Start of Input records

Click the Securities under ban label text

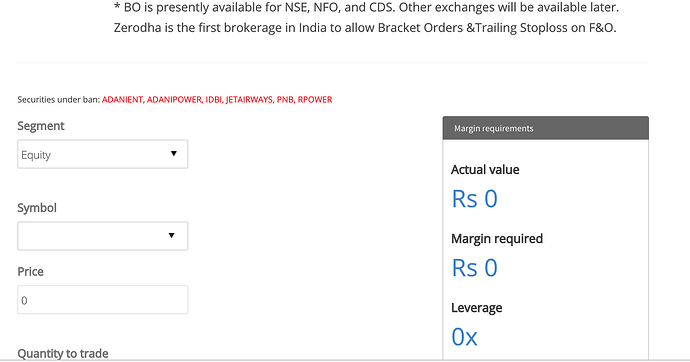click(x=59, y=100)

End of Input records
Start of Input records

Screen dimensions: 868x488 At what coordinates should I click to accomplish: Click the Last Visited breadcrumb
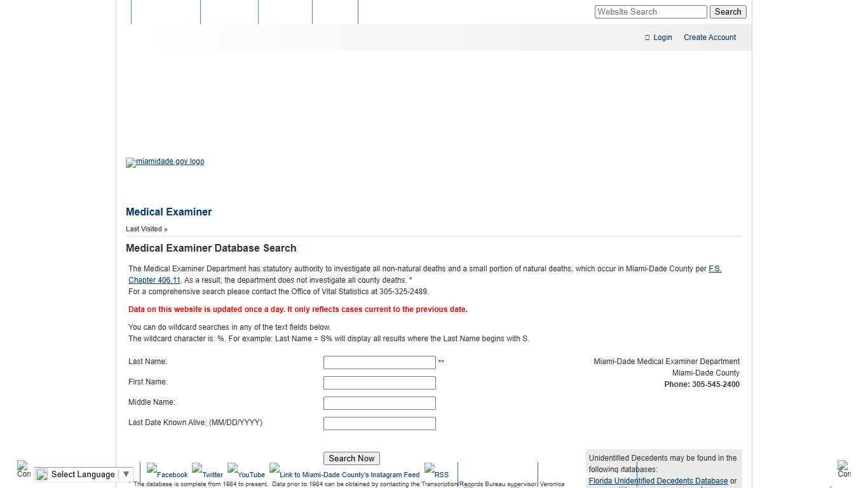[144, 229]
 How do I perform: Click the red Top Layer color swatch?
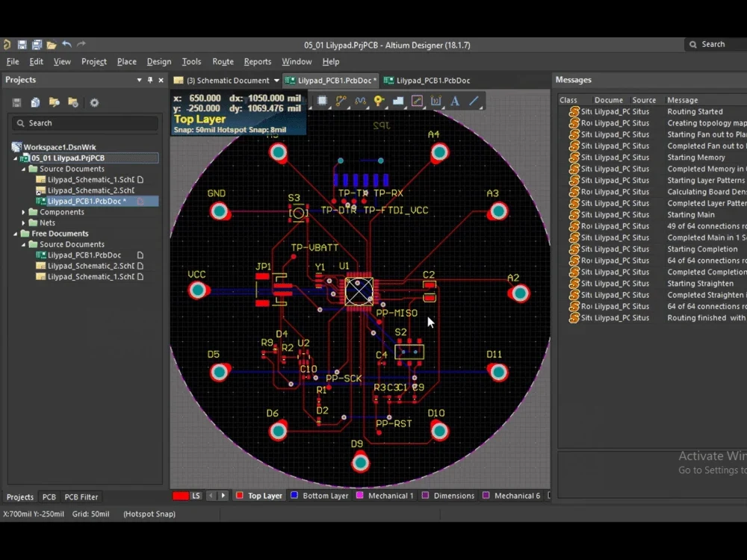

End of Input records

Try it: Given the records above, return the lines starting at the one that holds "Screen dimensions: 868x488" and ending at the one that holds "How do I perform: Click", exactly, and nothing besides; leave every picture out.

Solved problem:
Screen dimensions: 868x488 At what coordinates should I click to accomplish: Click the Last Visited breadcrumb
[144, 229]
 How do I perform: Click the red Top Layer color swatch?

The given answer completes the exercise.